For I am not ashamed of the gospel, for it is the power of God for salvation to everyone who believes, to the Jew first and also to the Greek.
— Paul of Tarsus, Romans 1:16, ESV
What is the gospel message?
Good news . . . and bad.
Literally thousands upon thousands of pages have been written to answer that exact question. So, the good news is that there are plenty of resources for study. The bad news is that with so much, it can lead to an overcomplicated explanation.
When it comes to the gospel, it is a message that is both simple (great for evangelism) yet very, very deep (great for discipleship).
Evangelism needs a biblical, yet concise gospel message
Sharing the gospel message should not require a PhD thesis (though I do have one), long treatise, or even a bloated, wordy tract (yes, there are plenty of those available). Rather, it should be something that is simple and biblical.
Jesus said this: “For God so loved the world, that he gave his only Son, that whoever believes in him should not perish but have eternal life” (John 3:16).
Paul said this: “because, if you confess with your mouth that Jesus is Lord and believe in your heart that God raised him from the dead, you will be saved” (Rom 10:9).
Peter said this: “Blessed be the God and Father of our Lord Jesus Christ! According to his great mercy, he has caused us to be born again to a living hope through the resurrection of Jesus Christ from the dead” (1 Peter 1:3).
One of the best summaries of the gospel message was from my home church:
God is holy. We are not. But we can be through Jesus Christ.
— mobberlyouth (@mobberlyouth) May 15, 2016
Whether you prefer Jesus’ wording, Paul’s, Peter’s, or Mobberly’s, each of them are a simple, concise, and biblical gospel message. Even more, each of them can be used for evangelism.
However, the fact that Jesus and and his disciples used a summarized, simplified gospel does not mean they taught a simplistic gospel.
A simple gospel does not mean a simplistic gospel
The gospel is a message that, like I said, has been written on, debated, and analyzed for centuries. Even today books and treatises continue to be published explaining the biblical gospel. There are even some unbiblical, even heretical, explanations (i.e., the prosperity gospel, liberation theology, and the social gospel).
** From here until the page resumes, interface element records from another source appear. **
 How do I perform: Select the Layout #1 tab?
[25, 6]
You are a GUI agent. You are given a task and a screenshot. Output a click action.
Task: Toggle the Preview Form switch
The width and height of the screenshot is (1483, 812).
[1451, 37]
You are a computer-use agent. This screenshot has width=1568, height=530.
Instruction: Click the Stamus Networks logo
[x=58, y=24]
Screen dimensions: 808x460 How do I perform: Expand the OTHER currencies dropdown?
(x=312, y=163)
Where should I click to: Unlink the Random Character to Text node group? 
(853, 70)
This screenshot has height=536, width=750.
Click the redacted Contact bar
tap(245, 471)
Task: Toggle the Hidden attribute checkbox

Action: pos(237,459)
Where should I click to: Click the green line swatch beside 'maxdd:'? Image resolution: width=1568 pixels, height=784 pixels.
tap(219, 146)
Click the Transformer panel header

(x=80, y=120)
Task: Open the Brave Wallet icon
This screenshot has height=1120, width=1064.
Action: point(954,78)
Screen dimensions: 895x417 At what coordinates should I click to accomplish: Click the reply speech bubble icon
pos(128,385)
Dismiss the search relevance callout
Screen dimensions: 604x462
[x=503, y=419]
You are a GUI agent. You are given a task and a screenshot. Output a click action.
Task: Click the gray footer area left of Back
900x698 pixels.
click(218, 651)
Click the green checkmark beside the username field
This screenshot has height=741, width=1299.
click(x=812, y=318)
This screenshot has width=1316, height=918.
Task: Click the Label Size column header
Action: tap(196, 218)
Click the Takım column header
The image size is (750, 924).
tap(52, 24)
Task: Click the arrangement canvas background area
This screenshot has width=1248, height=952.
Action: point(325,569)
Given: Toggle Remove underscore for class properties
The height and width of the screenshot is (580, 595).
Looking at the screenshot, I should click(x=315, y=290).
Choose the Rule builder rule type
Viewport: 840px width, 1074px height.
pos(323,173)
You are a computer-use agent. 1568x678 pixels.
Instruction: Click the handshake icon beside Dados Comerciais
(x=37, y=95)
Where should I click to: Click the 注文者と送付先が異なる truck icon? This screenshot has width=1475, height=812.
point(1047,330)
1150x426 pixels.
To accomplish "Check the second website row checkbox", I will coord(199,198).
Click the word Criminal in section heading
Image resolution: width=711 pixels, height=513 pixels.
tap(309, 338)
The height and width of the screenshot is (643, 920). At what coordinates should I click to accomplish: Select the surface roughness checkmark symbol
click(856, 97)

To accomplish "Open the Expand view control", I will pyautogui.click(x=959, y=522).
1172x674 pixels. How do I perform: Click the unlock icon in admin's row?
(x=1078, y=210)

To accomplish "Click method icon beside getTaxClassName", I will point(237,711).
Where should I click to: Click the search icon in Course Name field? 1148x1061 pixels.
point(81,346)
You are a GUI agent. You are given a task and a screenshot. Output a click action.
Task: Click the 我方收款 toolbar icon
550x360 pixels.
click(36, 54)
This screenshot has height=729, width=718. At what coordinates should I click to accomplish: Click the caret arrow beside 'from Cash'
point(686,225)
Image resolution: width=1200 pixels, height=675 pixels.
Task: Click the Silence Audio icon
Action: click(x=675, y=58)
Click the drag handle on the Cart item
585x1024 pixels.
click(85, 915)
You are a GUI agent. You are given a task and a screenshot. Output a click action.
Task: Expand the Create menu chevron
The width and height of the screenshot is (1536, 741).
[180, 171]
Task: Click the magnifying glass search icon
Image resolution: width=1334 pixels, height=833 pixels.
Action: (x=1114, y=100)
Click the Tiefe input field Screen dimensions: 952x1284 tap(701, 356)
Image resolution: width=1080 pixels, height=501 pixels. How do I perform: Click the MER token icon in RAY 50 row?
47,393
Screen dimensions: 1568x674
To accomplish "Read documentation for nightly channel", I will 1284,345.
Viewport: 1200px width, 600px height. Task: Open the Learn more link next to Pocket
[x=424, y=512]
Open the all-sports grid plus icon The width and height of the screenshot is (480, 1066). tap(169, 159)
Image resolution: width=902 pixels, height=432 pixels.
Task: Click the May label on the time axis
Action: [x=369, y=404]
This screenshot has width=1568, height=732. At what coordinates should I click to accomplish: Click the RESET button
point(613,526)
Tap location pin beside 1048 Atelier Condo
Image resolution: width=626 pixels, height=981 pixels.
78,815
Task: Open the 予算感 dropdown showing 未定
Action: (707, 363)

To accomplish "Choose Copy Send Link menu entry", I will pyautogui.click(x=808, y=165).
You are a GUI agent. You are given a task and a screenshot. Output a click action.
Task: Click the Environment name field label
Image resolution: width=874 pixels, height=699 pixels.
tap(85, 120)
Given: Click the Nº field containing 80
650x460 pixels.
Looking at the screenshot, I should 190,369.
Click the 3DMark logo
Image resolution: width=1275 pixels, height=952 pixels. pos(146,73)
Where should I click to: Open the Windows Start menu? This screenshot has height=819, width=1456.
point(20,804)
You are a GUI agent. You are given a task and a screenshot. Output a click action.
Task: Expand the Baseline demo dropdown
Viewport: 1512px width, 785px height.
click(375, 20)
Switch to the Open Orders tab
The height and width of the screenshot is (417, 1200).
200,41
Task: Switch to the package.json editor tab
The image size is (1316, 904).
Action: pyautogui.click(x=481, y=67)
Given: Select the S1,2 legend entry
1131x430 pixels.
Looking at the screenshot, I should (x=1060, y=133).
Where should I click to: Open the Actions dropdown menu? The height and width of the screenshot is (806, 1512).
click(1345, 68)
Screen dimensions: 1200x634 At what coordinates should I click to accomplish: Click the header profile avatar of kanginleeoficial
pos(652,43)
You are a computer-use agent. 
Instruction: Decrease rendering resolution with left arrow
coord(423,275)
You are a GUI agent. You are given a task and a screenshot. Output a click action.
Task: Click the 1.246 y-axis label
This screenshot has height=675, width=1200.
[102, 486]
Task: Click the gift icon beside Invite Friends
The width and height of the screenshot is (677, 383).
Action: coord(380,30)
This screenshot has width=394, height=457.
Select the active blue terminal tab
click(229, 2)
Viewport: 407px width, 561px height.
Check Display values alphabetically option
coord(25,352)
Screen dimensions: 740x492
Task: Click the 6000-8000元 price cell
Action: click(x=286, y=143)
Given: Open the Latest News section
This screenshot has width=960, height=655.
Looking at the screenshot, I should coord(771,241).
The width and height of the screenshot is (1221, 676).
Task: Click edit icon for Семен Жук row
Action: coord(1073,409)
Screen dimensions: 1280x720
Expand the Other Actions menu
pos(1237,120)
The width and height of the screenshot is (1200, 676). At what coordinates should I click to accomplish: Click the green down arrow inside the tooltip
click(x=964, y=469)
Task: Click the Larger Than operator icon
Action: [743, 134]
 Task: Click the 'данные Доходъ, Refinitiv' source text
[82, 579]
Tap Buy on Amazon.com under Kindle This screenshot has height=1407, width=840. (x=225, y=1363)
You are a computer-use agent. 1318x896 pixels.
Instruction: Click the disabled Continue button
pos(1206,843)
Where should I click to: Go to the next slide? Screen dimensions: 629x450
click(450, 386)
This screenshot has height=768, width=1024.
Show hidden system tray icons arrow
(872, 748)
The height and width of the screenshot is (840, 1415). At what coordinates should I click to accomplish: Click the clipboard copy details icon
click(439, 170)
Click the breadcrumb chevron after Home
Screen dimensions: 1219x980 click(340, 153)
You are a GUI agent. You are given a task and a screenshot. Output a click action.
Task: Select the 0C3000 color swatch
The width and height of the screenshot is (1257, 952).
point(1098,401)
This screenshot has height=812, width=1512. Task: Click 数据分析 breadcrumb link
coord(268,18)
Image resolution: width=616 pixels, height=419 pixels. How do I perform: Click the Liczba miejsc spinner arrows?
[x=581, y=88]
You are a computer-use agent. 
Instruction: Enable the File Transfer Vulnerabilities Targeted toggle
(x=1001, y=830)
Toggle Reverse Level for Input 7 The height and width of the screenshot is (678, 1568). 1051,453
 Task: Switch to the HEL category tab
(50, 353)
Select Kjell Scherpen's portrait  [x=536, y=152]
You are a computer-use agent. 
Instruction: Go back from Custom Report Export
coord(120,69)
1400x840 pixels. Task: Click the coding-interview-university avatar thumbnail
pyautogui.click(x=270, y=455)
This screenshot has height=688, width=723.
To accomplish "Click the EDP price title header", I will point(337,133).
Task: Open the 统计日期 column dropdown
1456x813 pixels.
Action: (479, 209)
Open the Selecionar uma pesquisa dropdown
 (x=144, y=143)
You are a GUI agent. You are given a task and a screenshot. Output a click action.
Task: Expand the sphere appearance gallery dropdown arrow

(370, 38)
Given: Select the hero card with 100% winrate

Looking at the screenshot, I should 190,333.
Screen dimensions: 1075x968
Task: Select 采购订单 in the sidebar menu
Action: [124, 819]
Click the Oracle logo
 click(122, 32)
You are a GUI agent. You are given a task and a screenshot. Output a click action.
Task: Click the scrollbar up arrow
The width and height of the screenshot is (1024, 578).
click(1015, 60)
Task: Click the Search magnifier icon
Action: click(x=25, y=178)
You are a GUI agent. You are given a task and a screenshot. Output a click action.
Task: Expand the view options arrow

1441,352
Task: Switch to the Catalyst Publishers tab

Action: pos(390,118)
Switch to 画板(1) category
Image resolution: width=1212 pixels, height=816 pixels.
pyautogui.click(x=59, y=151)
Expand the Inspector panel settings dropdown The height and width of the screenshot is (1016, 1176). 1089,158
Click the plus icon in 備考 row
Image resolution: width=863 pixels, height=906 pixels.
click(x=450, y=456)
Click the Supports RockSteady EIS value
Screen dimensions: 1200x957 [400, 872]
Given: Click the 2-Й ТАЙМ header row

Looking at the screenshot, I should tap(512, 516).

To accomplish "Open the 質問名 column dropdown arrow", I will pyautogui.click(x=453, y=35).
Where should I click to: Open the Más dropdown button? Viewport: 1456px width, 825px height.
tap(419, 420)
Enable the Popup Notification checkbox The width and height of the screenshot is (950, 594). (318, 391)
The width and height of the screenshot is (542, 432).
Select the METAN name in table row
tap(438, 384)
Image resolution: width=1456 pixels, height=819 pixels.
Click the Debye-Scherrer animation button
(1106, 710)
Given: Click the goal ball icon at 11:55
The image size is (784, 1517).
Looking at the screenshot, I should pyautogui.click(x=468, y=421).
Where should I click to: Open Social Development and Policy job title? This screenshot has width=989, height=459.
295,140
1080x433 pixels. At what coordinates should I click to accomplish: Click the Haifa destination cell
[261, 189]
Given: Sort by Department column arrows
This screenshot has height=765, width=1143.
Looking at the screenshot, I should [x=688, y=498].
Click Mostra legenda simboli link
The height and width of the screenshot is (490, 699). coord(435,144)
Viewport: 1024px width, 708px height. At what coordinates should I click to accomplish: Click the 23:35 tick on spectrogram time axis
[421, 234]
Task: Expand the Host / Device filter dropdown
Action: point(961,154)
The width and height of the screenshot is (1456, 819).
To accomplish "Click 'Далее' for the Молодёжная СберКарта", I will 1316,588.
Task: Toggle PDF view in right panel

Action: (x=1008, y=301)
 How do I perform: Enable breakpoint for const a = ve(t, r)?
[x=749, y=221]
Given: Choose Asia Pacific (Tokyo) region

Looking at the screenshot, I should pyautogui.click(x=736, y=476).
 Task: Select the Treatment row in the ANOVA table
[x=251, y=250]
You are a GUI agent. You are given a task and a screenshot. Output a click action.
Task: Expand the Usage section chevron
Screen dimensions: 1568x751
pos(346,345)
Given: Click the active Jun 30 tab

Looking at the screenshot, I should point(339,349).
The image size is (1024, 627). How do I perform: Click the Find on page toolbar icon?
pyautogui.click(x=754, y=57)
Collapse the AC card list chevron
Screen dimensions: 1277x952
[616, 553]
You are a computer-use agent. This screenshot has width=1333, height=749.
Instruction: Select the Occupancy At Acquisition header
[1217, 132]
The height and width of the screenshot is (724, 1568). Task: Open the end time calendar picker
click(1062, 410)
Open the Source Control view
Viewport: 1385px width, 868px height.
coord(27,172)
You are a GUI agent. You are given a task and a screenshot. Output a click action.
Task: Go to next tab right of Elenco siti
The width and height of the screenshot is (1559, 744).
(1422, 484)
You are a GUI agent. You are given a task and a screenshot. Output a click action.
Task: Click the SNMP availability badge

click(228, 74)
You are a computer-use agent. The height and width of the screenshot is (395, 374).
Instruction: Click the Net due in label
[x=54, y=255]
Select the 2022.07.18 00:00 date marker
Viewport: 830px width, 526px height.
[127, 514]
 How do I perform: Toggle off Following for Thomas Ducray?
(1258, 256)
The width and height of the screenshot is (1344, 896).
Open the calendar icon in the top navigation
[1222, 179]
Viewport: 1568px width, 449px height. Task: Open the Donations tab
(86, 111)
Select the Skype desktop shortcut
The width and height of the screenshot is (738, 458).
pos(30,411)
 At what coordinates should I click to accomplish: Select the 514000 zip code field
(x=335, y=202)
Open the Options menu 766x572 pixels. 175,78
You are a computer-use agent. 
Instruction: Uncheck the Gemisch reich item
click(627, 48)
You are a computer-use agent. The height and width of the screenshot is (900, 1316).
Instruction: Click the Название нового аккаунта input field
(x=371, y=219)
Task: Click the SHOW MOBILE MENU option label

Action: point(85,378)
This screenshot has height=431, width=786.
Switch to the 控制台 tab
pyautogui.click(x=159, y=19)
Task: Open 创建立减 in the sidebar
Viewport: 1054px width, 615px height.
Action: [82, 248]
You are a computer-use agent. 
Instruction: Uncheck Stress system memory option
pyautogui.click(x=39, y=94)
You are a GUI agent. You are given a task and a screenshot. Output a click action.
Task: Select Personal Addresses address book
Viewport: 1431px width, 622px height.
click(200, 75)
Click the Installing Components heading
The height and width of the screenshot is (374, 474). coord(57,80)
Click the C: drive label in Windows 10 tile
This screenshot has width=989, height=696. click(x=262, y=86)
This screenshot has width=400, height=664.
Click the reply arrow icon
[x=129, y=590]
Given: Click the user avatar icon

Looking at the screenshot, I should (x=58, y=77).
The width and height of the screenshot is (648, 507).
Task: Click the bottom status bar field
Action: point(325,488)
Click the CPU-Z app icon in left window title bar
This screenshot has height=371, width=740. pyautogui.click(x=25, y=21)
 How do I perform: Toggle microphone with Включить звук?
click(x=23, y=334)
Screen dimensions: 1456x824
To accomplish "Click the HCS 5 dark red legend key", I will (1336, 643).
Everything Jesus said and did, whether recorded or not (John 21:25) was about the gospel. All four Gospels–Matthew, Mark, Luke, and John–are about the gospel. All of Paul’s letters, Peter’s letters, and the rest of the New Testament are about the gospel. Even the Old Testament, from Genesis to Malachi, relates to the gospel.
There is much to learn when it comes to understanding the gospel. So much so, that I would argue that if anyone claims to fully understand the gospel, they are prideful and dishonest. Only God (all three Persons) fully understands the gospel.
So comprehensive and deep is the gospel that millions of volumes about it would barely scratch the surface. Nevertheless, so simple is the gospel that even a child can explain it: we’re all sinners, but Jesus forgives all who believe in him.